Angora detalhou o impacto nos serviços de saúde, que sofrem com a falta de eletricidade, combustível, água potável e medicamentos, provocando uma “deterioração” dos serviços, que se encontram em situação “crítica”. “O que precisamos levar em conta é que, a 10 ou 15 quilômetros, há material suficiente, há medicamentos, há alimentos suficientes, que estão retidos em caminhões de transporte e cuja entrada não é permitida ou ocorre de forma muito limitada”, criticou.

Nesse sentido, ele destacou que, em Gaza, desde 7 de outubro de 2023, foram registrados 968 ataques a instalações de saúde e, após o cessar-fogo, cerca de 100 ataques. “Pode-se dizer que um terço dos postos de atendimento médico estão em funcionamento, apenas metade dos centros de atenção primária estão operacionais e que apenas metade dos hospitais e clínicas estão funcionando”, precisou ele.

Por sua vez, ele indicou que mais de 1.000 profissionais de saúde morreram em Gaza em consequência dos ataques, e cerca de 2.000 ficaram feridos.
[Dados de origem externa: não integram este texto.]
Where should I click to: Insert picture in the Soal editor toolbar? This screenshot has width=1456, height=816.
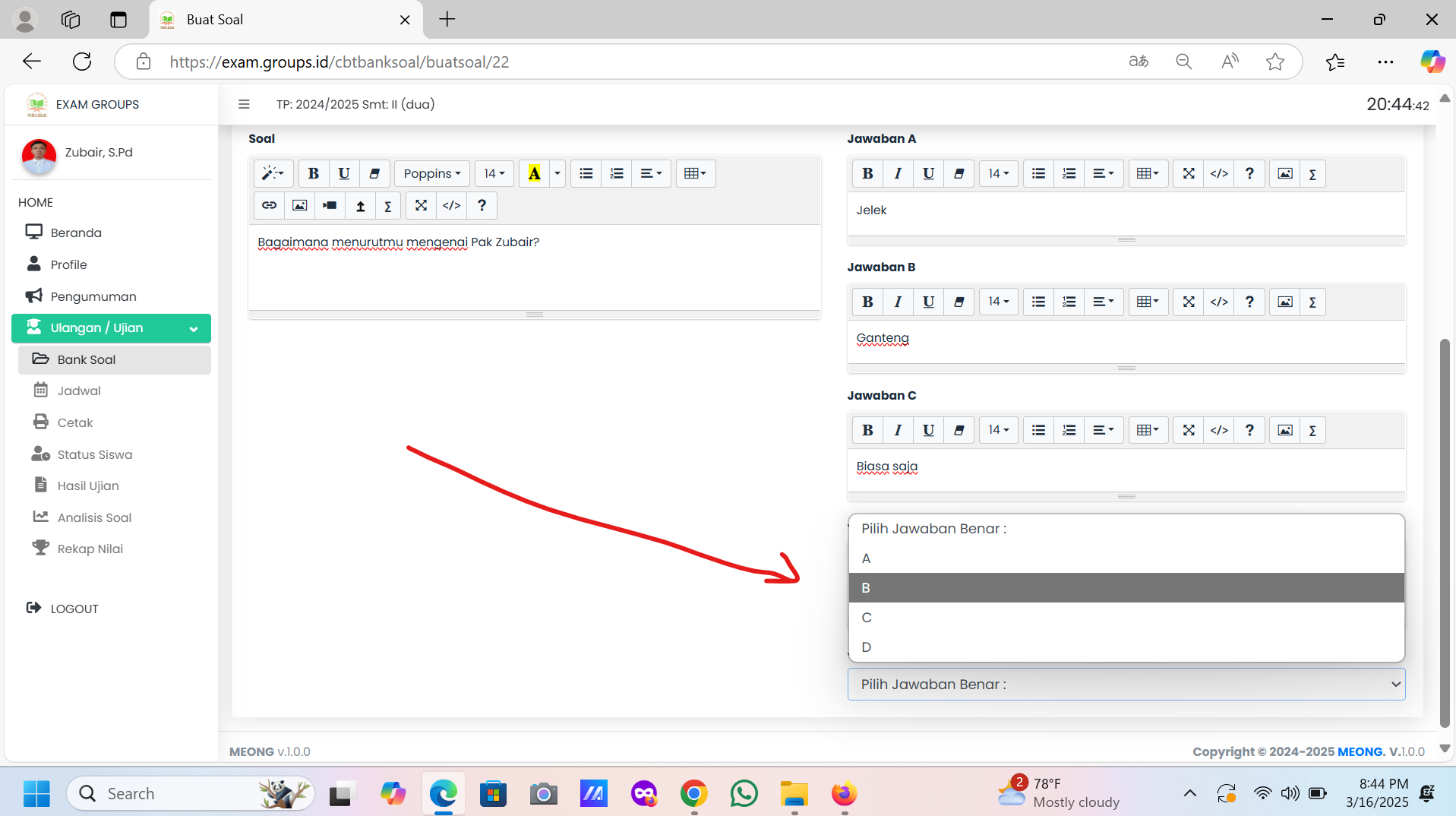point(300,205)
Na Cisjordânia, foram registrados 31 mortos e 168 feridos, e no Líbano, mais de 130 paramédicos faleceram.

“COLAPSO” NOS HOSPITAIS

O anestesista Refaat Alethamna, que trabalhava em Gaza até o início da trégua em outubro passado, quando se mudou para a Espanha, relatou que a situação da saúde na região é de “colapso”, já que há “muita demanda”. “Se eu atendia 100 pacientes em um pronto-socorro, agora atendemos 1.000, e isso é exaustivo. Diariamente, o número de pacientes que precisamos atender triplica ou quadruplica, sem descanso”, explicou.

Além disso, ele destacou a falta de equipamentos e medicamentos, o que faz com que muitos pacientes tenham que adquirir remédios comprando-os a um “preço alto”.
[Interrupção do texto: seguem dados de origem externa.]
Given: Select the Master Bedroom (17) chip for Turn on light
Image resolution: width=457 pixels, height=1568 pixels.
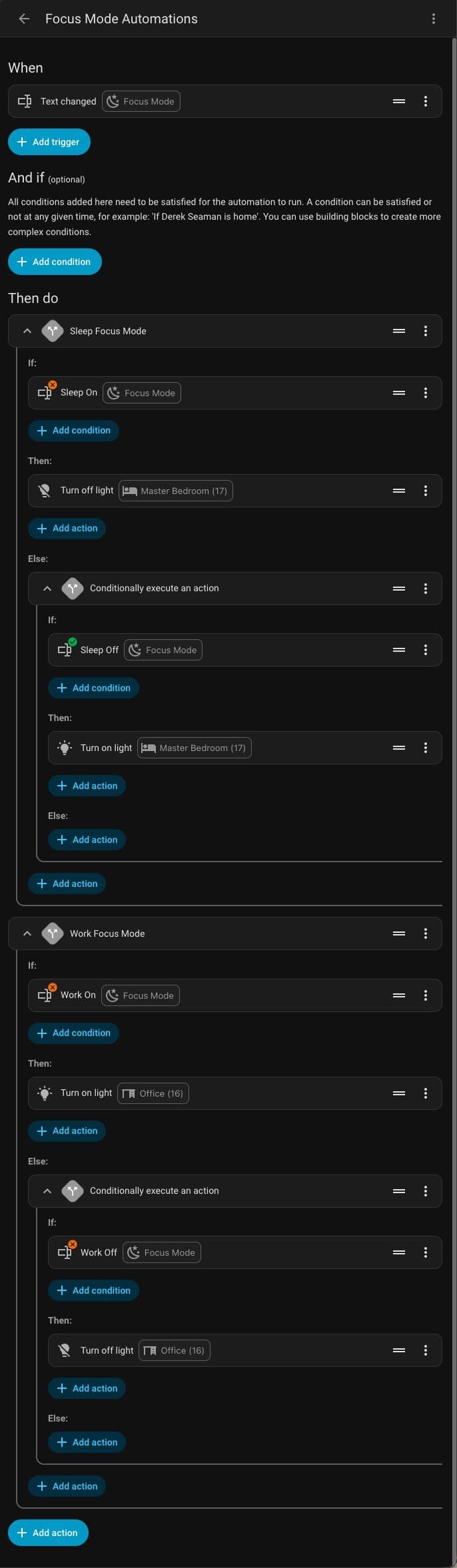Looking at the screenshot, I should 194,748.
Alethamna destacou que um dos principais problemas para os profissionais de saúde de Gaza é que não recebem o salário integral, uma situação que já se arrasta há uma década, antes mesmo do início da última ofensiva de Israel em 2023. Segundo ele, lhe devem cerca de 100.000 dólares (cerca de 87.500 euros) e, durante a ofensiva, recebia no máximo 100 dólares por mês (cerca de 88 euros).

“Infelizmente, recebo ligações de muitos colegas médicos e enfermeiros que buscam uma maneira de sair daqui, pois já perderam muitos anos de vida sem conseguir construir um futuro”, afirmou.

IMPACTO NA SAÚDE MENTAL

O psiquiatra Yamil Mahmoud destacou, em sua intervenção, o impacto da ofensiva na saúde mental da população, que é afetada pela falta de moradia, de assistência médica e de educação. Pela “falta de tudo”, como resumiu o professor universitário.

Nesse contexto, ele pediu que se dedique atenção especial às crianças, para que possam dormir, não tenham medo da própria morte ou da morte de alguém próximo e possam ir à escola com tranquilidade. “Para isso, é preciso uma coisa: acabar com a ocupação”, enfatizou Mahmoud, reivindicando um esforço conjunto de pressão sobre os governos ocidentais para que exerçam pressão sobre os israelenses.

As entidades que organizaram este “webinar” publicaram um manifesto no qual exigem um “cessar-fogo real” e, em seguida, o início da reconstrução da região com a criação de um “fundo especial”. Além disso, exigem que seja garantido o acesso humanitário “sem obstáculos” por parte das organizações e a evacuação dos pacientes que necessitam de tratamento urgente.